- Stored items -
- - - - -
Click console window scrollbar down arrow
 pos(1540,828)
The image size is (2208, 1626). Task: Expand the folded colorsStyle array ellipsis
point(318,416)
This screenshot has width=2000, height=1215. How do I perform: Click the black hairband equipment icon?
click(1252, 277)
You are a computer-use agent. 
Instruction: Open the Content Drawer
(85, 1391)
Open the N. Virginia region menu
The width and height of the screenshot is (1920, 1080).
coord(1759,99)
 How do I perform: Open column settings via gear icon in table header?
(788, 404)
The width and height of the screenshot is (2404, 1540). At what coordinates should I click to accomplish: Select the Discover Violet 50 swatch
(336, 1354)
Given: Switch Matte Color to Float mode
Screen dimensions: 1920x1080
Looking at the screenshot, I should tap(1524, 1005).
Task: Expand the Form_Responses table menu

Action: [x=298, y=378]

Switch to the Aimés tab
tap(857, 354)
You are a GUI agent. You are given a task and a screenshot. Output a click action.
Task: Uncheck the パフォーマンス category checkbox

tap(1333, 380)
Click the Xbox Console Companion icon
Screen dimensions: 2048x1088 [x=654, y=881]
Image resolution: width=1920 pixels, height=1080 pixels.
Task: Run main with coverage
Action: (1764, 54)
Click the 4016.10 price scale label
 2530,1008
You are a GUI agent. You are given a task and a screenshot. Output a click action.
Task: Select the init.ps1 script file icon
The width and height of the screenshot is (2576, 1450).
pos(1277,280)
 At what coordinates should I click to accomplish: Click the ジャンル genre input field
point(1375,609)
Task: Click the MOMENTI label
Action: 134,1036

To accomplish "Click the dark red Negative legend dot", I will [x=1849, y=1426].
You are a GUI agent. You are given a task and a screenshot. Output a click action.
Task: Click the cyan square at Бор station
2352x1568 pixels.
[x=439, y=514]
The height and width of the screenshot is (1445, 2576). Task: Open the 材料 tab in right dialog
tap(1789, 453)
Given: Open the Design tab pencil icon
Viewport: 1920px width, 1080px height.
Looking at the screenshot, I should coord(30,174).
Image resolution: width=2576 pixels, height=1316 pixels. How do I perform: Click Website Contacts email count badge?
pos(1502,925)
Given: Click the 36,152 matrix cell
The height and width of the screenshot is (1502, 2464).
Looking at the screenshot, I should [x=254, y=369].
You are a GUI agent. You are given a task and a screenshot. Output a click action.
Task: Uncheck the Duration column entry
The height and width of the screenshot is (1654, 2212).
- - - - -
- TASK TO COMPLETE -
Your answer must be the records themselves, output again exactly.

- REPLY TO THE EXERCISE -
Click console window scrollbar down arrow
 pos(1540,828)
The image size is (2208, 1626). Task: Expand the folded colorsStyle array ellipsis
point(318,416)
This screenshot has width=2000, height=1215. How do I perform: Click the black hairband equipment icon?
click(1252, 277)
You are a computer-use agent. 
Instruction: Open the Content Drawer
(85, 1391)
Open the N. Virginia region menu
The width and height of the screenshot is (1920, 1080).
coord(1759,99)
 How do I perform: Open column settings via gear icon in table header?
(788, 404)
The width and height of the screenshot is (2404, 1540). At what coordinates should I click to accomplish: Select the Discover Violet 50 swatch
(336, 1354)
Given: Switch Matte Color to Float mode
Screen dimensions: 1920x1080
Looking at the screenshot, I should tap(1524, 1005).
Task: Expand the Form_Responses table menu

Action: [x=298, y=378]

Switch to the Aimés tab
tap(857, 354)
You are a GUI agent. You are given a task and a screenshot. Output a click action.
Task: Uncheck the パフォーマンス category checkbox

tap(1333, 380)
Click the Xbox Console Companion icon
Screen dimensions: 2048x1088 [x=654, y=881]
Image resolution: width=1920 pixels, height=1080 pixels.
Task: Run main with coverage
Action: (1764, 54)
Click the 4016.10 price scale label
 2530,1008
You are a GUI agent. You are given a task and a screenshot. Output a click action.
Task: Select the init.ps1 script file icon
The width and height of the screenshot is (2576, 1450).
pos(1277,280)
 At what coordinates should I click to accomplish: Click the ジャンル genre input field
point(1375,609)
Task: Click the MOMENTI label
Action: 134,1036

To accomplish "Click the dark red Negative legend dot", I will [x=1849, y=1426].
You are a GUI agent. You are given a task and a screenshot. Output a click action.
Task: Click the cyan square at Бор station
2352x1568 pixels.
[x=439, y=514]
The height and width of the screenshot is (1445, 2576). Task: Open the 材料 tab in right dialog
tap(1789, 453)
Given: Open the Design tab pencil icon
Viewport: 1920px width, 1080px height.
Looking at the screenshot, I should coord(30,174).
Image resolution: width=2576 pixels, height=1316 pixels. How do I perform: Click Website Contacts email count badge?
pos(1502,925)
Given: Click the 36,152 matrix cell
The height and width of the screenshot is (1502, 2464).
Looking at the screenshot, I should [x=254, y=369].
You are a GUI agent. You are given a task and a screenshot. Output a click action.
Task: Uncheck the Duration column entry
The height and width of the screenshot is (1654, 2212).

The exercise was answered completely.